▸ PROBLEM
Gather every line of the items that contains the word "screenshot", matching case exactly.

# START OF PROVIDED RECORDS

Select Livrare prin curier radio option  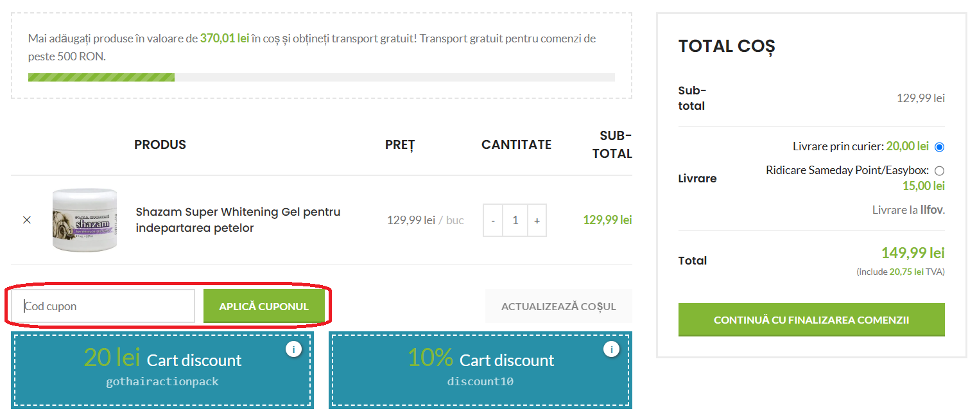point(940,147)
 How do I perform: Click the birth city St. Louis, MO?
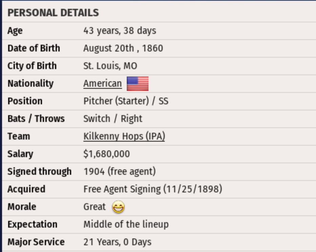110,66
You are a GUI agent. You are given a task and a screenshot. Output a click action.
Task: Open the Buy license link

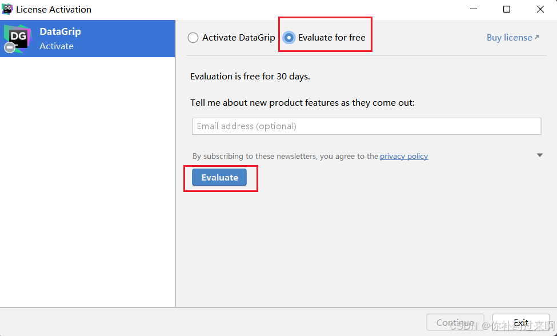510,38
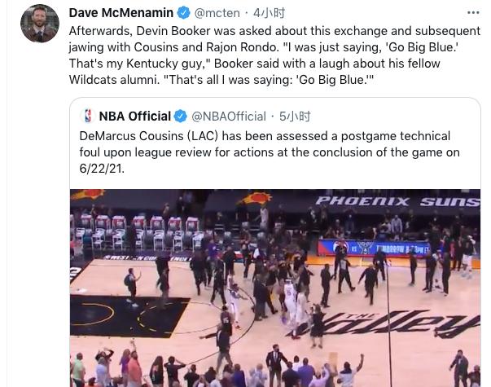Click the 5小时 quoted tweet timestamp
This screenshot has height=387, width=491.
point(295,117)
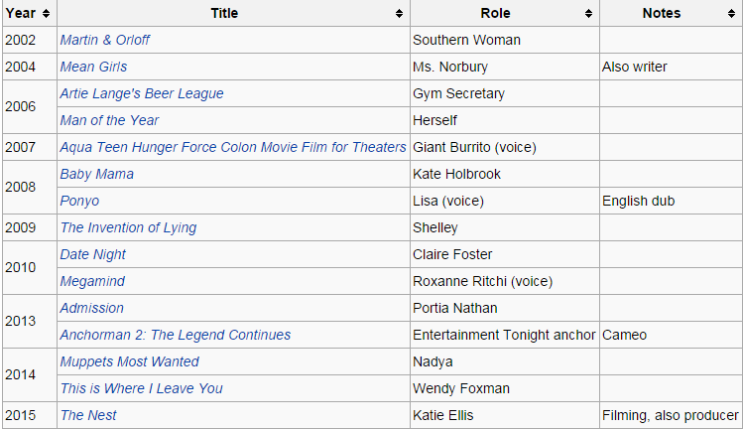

# END OF PROVIDED RECORDS

▸ SOLUTION TO THIS EXERCISE
You are a GUI agent. You are given a task and a screenshot. Output a click action.
This screenshot has height=387, width=491.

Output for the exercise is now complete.